List each line of the data that holds the word "coordinates".

= Beginning of Section =

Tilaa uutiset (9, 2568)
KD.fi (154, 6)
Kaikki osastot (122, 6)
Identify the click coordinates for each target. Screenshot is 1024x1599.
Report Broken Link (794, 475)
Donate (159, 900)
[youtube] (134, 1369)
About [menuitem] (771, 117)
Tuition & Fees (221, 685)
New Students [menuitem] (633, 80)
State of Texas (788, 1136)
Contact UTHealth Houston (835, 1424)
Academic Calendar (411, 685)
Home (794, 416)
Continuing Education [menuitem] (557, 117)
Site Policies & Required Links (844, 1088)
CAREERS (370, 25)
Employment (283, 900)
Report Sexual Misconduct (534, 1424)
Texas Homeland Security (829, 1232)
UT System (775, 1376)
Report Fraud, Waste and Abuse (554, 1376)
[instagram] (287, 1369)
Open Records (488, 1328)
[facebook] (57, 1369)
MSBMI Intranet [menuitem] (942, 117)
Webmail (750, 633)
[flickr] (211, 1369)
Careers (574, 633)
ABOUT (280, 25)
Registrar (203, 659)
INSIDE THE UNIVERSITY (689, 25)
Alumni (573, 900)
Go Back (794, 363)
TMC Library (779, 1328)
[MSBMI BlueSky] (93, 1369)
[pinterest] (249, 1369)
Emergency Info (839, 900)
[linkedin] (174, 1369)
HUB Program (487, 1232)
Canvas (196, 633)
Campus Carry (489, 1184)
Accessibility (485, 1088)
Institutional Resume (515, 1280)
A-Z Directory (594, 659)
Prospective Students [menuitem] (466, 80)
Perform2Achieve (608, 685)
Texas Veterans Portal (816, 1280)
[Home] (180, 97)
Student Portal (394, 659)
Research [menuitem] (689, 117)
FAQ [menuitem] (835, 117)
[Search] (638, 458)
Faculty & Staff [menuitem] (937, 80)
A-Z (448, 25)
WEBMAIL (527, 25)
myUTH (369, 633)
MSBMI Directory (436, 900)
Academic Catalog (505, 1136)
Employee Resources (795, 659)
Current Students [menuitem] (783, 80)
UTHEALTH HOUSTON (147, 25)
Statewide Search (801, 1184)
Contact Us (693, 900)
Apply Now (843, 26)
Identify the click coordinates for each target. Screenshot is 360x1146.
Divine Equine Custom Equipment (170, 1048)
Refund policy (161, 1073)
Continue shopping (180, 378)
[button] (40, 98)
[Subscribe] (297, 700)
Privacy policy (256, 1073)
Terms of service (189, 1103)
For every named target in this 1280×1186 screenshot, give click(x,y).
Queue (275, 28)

= End of Section =

Your response:
Identify the click coordinates for each target. Screenshot is 1024x1599.
Identify the click coordinates for each target. Screenshot is 360x1146.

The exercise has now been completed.